Мавзолей… Мавзолей произвел, конечно, впечатление, но какое-то смутное, двоякое, можно сказать. С одной стороны, все было очень торжественно – медленный (все шли по двое) спуск по теряющейся в темноте широкой каменной лестнице, поворот, квадратный затемненный зал, знамена, саркофаг, а с другой… Под стеклом лежали рядом двое мужчин, один – в костюме, другой – в кителе, их лица были подсвечены нежно-розовым светом электрических лампочек, и казалось, что это пролог какого-то спектакля и загримированные актеры вот-вот поднимутся и начнут говорить. Тут Горка устыдился собственных мыслей и стал думать о другом, – что это похоже на витрину в кабинете биологии в школе (у них еще не было биологии, но он как-то заглянул на переменке и увидел под стеклом целую коллекцию разных бабочек и растений), но это сравнение выходило уж совсем нелепым, и Горка, смутившись окончательно, поднял взгляд на отца – как он? Отец, двигаясь вместе со всеми вокруг саркофага, смотрел на вождей с застывшим лицом, не сводя глаз; Горка последовал за его взглядом и вдруг увидел, что ус Сталина чуть шевельнулся. Горка окаменел, силясь шагнуть или отвернуться, и не смог. Отец дернул его за руку, довольно грубо, и наваждение пропало, остался только легкий озноб: в зале было холодно.
На поверхности, при свете дня, все выглядело по-другому, и Горка, не особо мешкая, рассказал отцу про ус. Отец хмуро посмотрел на него, подумал немного и сказал:
– Одно из двух, Егор: или померещилось, или вентиляция дунула. Я когда тебе сказал – забудь?
Да, Горка помнил: после того, как Сталин ему приснился. Но тут-то он был живой… то есть не живой, а в яви, правильно сказать. И ус…
– Зачем их вообще там держат? – вдруг спросил Горка.
– Зачем? – переспросил отец. – Затем, что на них все держится, вот зачем. – И добавил зло: – Покамест.
Горка не понял, но интонацию отцову почувствовал. А «покамест» наступило всего через какой-то год с небольшим: Сталина из мавзолея вынесли.
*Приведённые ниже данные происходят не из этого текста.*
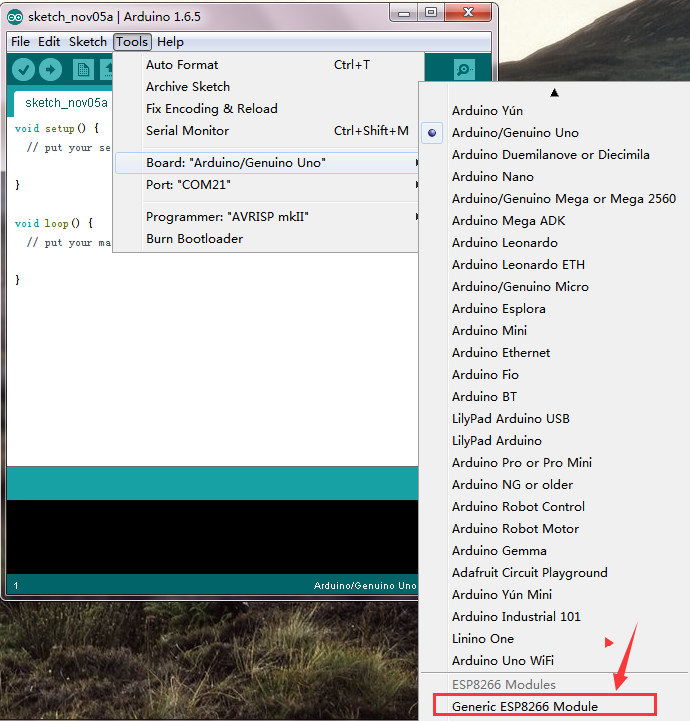Viewport: 690px width, 721px height.
Task: Expand the Board: "Arduino/Genuino Uno" submenu
Action: 267,163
Ленин остался один, а отец даже не выматерился, узнав, как Сталина выносили тайком среди ночи, только выхаркался в свою плевательницу.
Но это было потом, а пока они, пробултыхавшись еще почти двое суток в пути от Москвы до Бугульмы (из Казани поезд пошел зачем-то по дуге на юго-восток, на Ульяновск, и только оттуда повернул на Бугульму), и, когда добрались до дома, Горка уже так вымотался, что и думать забыл о красотах и удивительных вещах, которые он видел в путешествии. Соответственно, и на расспросы матери почти не отвечал, пил себе чай с дороги – и всё.
Мать всё поняла, искупала Горку в корыте, как в детстве (он посопротивлялся было, но уступил), облачила во все чистое и уложила спать пораньше, а наутро он был как огурчик – загорелый, румяный пацан с абсолютно, до платиновой белизны, выгоревшими на солнце волосами.
Эта новоприобретенная Горкина блондинистость, кстати, непонятно почему так разволновала мать, что она срезала маленькими ножницами прядь Горкиных волос и уложила их в медальон в виде сердечка тускло-желтого цвета, может даже и золотой. Горка прежде его никогда не видел и вознамерился было повесить себе на шею, но мать не дала, решительно убрав вещицу в шкатулку и закрыв ее на ключик. Через сорок с лишним лет – матери уж не было – Горка нашел этот медальон среди оставшихся после нее вещей, открыл и перед зеркалом приложил прядку к своей седой голове. Было не отличить.
Последней нотой их с отцом путешествия в Хасавюрт стала диковинная сцена за ужином на следующий день после возвращения. Отоспавшись, отдохнув, отец и Горка принялись рассказывать матери, как они путешествовали (и Горка не преминул, конечно, в деталях рассказать о бое петуха со змеей и кинжалах кавказцев на базаре), показывать, чем их одарил Сергей (мать только качала головой, почему-то со скептической миной), и отец в какой-то момент, будто вспомнив, полез в чемодан и протянул матери платок.